Task statement =
Quote every one of the lines below verbatim, from the first to the last.

[Records for locating displayed items]
-------------------------

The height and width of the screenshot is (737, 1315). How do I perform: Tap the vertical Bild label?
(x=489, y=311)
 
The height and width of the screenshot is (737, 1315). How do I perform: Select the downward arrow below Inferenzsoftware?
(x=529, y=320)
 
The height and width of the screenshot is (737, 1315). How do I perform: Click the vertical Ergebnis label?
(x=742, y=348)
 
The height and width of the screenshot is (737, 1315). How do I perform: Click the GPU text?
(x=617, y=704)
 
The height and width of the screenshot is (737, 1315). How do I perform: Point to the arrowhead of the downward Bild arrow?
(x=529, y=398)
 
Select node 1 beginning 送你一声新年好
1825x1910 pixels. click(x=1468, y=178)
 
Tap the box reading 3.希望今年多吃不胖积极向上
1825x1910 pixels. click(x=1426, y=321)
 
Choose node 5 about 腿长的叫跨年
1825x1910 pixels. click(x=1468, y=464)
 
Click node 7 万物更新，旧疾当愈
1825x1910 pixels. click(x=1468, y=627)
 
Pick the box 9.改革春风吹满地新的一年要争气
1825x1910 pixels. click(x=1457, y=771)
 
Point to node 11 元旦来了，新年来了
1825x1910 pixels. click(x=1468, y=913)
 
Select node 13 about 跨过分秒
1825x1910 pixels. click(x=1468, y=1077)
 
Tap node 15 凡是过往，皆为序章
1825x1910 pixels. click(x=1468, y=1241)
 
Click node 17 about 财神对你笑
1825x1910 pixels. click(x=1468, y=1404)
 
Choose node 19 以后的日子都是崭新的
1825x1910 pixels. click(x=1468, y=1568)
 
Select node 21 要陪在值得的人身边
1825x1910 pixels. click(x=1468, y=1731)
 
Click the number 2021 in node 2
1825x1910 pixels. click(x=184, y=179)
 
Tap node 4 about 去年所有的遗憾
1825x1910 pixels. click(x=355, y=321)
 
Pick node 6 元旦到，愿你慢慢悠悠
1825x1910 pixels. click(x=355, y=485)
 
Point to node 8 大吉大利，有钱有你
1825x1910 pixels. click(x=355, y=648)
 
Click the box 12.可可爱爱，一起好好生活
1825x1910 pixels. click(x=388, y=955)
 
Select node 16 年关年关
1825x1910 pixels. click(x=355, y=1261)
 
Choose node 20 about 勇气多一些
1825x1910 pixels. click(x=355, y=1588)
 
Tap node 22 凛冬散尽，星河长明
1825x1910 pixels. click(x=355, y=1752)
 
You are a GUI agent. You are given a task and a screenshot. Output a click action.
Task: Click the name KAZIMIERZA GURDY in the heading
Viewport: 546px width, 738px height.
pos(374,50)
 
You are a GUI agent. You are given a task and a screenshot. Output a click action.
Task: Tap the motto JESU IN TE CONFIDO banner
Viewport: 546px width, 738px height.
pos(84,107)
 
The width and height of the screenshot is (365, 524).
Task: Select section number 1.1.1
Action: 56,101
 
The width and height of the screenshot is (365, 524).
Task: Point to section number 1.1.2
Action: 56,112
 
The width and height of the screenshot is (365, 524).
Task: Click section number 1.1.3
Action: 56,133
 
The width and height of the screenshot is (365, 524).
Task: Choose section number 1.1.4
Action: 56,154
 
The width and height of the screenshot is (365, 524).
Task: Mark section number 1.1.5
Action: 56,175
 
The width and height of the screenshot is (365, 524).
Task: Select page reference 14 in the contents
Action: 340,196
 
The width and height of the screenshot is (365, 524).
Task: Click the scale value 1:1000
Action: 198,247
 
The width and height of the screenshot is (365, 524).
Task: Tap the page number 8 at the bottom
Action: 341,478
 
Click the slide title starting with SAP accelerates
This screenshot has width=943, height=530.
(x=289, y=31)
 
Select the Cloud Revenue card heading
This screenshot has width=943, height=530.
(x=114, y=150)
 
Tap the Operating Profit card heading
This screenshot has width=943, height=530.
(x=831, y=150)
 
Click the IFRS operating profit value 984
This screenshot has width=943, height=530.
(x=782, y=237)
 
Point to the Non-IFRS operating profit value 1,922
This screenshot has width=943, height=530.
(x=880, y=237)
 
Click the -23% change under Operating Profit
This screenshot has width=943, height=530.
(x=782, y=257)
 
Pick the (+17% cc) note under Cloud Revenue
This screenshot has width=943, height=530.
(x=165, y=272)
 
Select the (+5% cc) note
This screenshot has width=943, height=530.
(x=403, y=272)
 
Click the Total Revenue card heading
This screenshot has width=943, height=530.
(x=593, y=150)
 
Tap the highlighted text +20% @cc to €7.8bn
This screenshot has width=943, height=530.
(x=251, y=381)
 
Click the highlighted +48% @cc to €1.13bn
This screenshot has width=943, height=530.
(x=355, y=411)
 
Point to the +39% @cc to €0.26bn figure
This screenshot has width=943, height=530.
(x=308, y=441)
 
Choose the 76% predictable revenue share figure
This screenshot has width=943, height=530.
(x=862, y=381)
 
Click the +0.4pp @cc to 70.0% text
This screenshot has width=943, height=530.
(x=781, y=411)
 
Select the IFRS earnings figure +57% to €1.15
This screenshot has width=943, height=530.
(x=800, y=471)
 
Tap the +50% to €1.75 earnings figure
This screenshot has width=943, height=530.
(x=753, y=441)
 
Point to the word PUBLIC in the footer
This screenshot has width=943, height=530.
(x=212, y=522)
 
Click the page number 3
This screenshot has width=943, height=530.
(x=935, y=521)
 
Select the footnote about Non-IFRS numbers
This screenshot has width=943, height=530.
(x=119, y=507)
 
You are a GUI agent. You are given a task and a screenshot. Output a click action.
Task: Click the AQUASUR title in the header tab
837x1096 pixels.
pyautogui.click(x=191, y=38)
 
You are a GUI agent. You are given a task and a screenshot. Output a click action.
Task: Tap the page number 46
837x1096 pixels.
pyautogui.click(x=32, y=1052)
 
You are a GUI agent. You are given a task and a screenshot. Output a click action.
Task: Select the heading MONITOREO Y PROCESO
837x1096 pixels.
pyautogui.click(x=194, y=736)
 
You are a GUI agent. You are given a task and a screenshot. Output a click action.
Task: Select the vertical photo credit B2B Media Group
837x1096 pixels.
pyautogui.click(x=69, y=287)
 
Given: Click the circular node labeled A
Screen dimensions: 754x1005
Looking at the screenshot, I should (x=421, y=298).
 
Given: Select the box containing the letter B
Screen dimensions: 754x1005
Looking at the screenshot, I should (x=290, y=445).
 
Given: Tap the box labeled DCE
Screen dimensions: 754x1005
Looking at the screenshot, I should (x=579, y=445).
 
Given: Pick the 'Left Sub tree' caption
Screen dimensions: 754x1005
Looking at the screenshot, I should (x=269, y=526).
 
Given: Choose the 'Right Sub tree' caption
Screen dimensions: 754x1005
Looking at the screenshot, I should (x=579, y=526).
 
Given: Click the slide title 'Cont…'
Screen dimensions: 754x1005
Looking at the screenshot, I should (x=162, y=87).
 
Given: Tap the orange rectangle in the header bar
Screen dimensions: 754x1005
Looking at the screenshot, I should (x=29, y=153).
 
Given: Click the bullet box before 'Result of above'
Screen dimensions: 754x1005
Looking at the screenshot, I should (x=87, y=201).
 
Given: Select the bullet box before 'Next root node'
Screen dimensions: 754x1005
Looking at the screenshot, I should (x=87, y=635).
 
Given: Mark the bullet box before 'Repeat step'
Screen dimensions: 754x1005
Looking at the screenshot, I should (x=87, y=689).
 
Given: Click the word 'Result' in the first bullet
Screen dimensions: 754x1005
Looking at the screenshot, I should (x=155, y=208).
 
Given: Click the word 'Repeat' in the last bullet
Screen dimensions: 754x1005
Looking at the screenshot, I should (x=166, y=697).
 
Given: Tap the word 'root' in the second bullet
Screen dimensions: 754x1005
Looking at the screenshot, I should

-------------------------

Answer for this exercise =
The height and width of the screenshot is (737, 1315). How do I perform: Tap the vertical Bild label?
(x=489, y=311)
 
The height and width of the screenshot is (737, 1315). How do I perform: Select the downward arrow below Inferenzsoftware?
(x=529, y=320)
 
The height and width of the screenshot is (737, 1315). How do I perform: Click the vertical Ergebnis label?
(x=742, y=348)
 
The height and width of the screenshot is (737, 1315). How do I perform: Click the GPU text?
(x=617, y=704)
 
The height and width of the screenshot is (737, 1315). How do I perform: Point to the arrowhead of the downward Bild arrow?
(x=529, y=398)
 
Select node 1 beginning 送你一声新年好
1825x1910 pixels. click(x=1468, y=178)
 
Tap the box reading 3.希望今年多吃不胖积极向上
1825x1910 pixels. click(x=1426, y=321)
 
Choose node 5 about 腿长的叫跨年
1825x1910 pixels. click(x=1468, y=464)
 
Click node 7 万物更新，旧疾当愈
1825x1910 pixels. click(x=1468, y=627)
 
Pick the box 9.改革春风吹满地新的一年要争气
1825x1910 pixels. click(x=1457, y=771)
 
Point to node 11 元旦来了，新年来了
1825x1910 pixels. click(x=1468, y=913)
 
Select node 13 about 跨过分秒
1825x1910 pixels. click(x=1468, y=1077)
 
Tap node 15 凡是过往，皆为序章
1825x1910 pixels. click(x=1468, y=1241)
 
Click node 17 about 财神对你笑
1825x1910 pixels. click(x=1468, y=1404)
 
Choose node 19 以后的日子都是崭新的
1825x1910 pixels. click(x=1468, y=1568)
 
Select node 21 要陪在值得的人身边
1825x1910 pixels. click(x=1468, y=1731)
 
Click the number 2021 in node 2
1825x1910 pixels. click(x=184, y=179)
 
Tap node 4 about 去年所有的遗憾
1825x1910 pixels. click(x=355, y=321)
 
Pick node 6 元旦到，愿你慢慢悠悠
1825x1910 pixels. click(x=355, y=485)
 
Point to node 8 大吉大利，有钱有你
1825x1910 pixels. click(x=355, y=648)
 
Click the box 12.可可爱爱，一起好好生活
1825x1910 pixels. click(x=388, y=955)
 
Select node 16 年关年关
1825x1910 pixels. click(x=355, y=1261)
 
Choose node 20 about 勇气多一些
1825x1910 pixels. click(x=355, y=1588)
 
Tap node 22 凛冬散尽，星河长明
1825x1910 pixels. click(x=355, y=1752)
 
You are a GUI agent. You are given a task and a screenshot. Output a click action.
Task: Click the name KAZIMIERZA GURDY in the heading
Viewport: 546px width, 738px height.
pos(374,50)
 
You are a GUI agent. You are given a task and a screenshot. Output a click action.
Task: Tap the motto JESU IN TE CONFIDO banner
Viewport: 546px width, 738px height.
pos(84,107)
 
The width and height of the screenshot is (365, 524).
Task: Select section number 1.1.1
Action: 56,101
 
The width and height of the screenshot is (365, 524).
Task: Point to section number 1.1.2
Action: 56,112
 
The width and height of the screenshot is (365, 524).
Task: Click section number 1.1.3
Action: 56,133
 
The width and height of the screenshot is (365, 524).
Task: Choose section number 1.1.4
Action: 56,154
 
The width and height of the screenshot is (365, 524).
Task: Mark section number 1.1.5
Action: 56,175
 
The width and height of the screenshot is (365, 524).
Task: Select page reference 14 in the contents
Action: 340,196
 
The width and height of the screenshot is (365, 524).
Task: Click the scale value 1:1000
Action: 198,247
 
The width and height of the screenshot is (365, 524).
Task: Tap the page number 8 at the bottom
Action: 341,478
 
Click the slide title starting with SAP accelerates
This screenshot has width=943, height=530.
(x=289, y=31)
 
Select the Cloud Revenue card heading
This screenshot has width=943, height=530.
(x=114, y=150)
 
Tap the Operating Profit card heading
This screenshot has width=943, height=530.
(x=831, y=150)
 
Click the IFRS operating profit value 984
This screenshot has width=943, height=530.
(x=782, y=237)
 
Point to the Non-IFRS operating profit value 1,922
This screenshot has width=943, height=530.
(x=880, y=237)
 
Click the -23% change under Operating Profit
This screenshot has width=943, height=530.
(x=782, y=257)
 
Pick the (+17% cc) note under Cloud Revenue
This screenshot has width=943, height=530.
(x=165, y=272)
 
Select the (+5% cc) note
This screenshot has width=943, height=530.
(x=403, y=272)
 
Click the Total Revenue card heading
This screenshot has width=943, height=530.
(x=593, y=150)
 
Tap the highlighted text +20% @cc to €7.8bn
This screenshot has width=943, height=530.
(x=251, y=381)
 
Click the highlighted +48% @cc to €1.13bn
This screenshot has width=943, height=530.
(x=355, y=411)
 
Point to the +39% @cc to €0.26bn figure
This screenshot has width=943, height=530.
(x=308, y=441)
 
Choose the 76% predictable revenue share figure
This screenshot has width=943, height=530.
(x=862, y=381)
 
Click the +0.4pp @cc to 70.0% text
This screenshot has width=943, height=530.
(x=781, y=411)
 
Select the IFRS earnings figure +57% to €1.15
This screenshot has width=943, height=530.
(x=800, y=471)
 
Tap the +50% to €1.75 earnings figure
This screenshot has width=943, height=530.
(x=753, y=441)
 
Point to the word PUBLIC in the footer
This screenshot has width=943, height=530.
(x=212, y=522)
 
Click the page number 3
This screenshot has width=943, height=530.
(x=935, y=521)
 
Select the footnote about Non-IFRS numbers
This screenshot has width=943, height=530.
(x=119, y=507)
 
You are a GUI agent. You are given a task and a screenshot. Output a click action.
Task: Click the AQUASUR title in the header tab
837x1096 pixels.
pyautogui.click(x=191, y=38)
 
You are a GUI agent. You are given a task and a screenshot. Output a click action.
Task: Tap the page number 46
837x1096 pixels.
pyautogui.click(x=32, y=1052)
 
You are a GUI agent. You are given a task and a screenshot. Output a click action.
Task: Select the heading MONITOREO Y PROCESO
837x1096 pixels.
pyautogui.click(x=194, y=736)
 
You are a GUI agent. You are given a task and a screenshot. Output a click action.
Task: Select the vertical photo credit B2B Media Group
837x1096 pixels.
pyautogui.click(x=69, y=287)
 
Given: Click the circular node labeled A
Screen dimensions: 754x1005
Looking at the screenshot, I should (x=421, y=298).
 
Given: Select the box containing the letter B
Screen dimensions: 754x1005
Looking at the screenshot, I should (x=290, y=445).
 
Given: Tap the box labeled DCE
Screen dimensions: 754x1005
Looking at the screenshot, I should (x=579, y=445).
 
Given: Pick the 'Left Sub tree' caption
Screen dimensions: 754x1005
Looking at the screenshot, I should (x=269, y=526).
 
Given: Choose the 'Right Sub tree' caption
Screen dimensions: 754x1005
Looking at the screenshot, I should (x=579, y=526).
 
Given: Click the slide title 'Cont…'
Screen dimensions: 754x1005
Looking at the screenshot, I should (x=162, y=87).
 
Given: Tap the orange rectangle in the header bar
Screen dimensions: 754x1005
Looking at the screenshot, I should (x=29, y=153).
 
Given: Click the bullet box before 'Result of above'
Screen dimensions: 754x1005
Looking at the screenshot, I should (x=87, y=201).
 
Given: Select the bullet box before 'Next root node'
Screen dimensions: 754x1005
Looking at the screenshot, I should (x=87, y=635).
 
Given: Mark the bullet box before 'Repeat step'
Screen dimensions: 754x1005
Looking at the screenshot, I should (x=87, y=689).
 
Given: Click the word 'Result' in the first bullet
Screen dimensions: 754x1005
Looking at the screenshot, I should (x=155, y=208).
 
Given: Click the word 'Repeat' in the last bullet
Screen dimensions: 754x1005
Looking at the screenshot, I should (x=166, y=697).
 
Given: Tap the word 'root' in the second bullet
Screen dimensions: 754x1005
Looking at the screenshot, I should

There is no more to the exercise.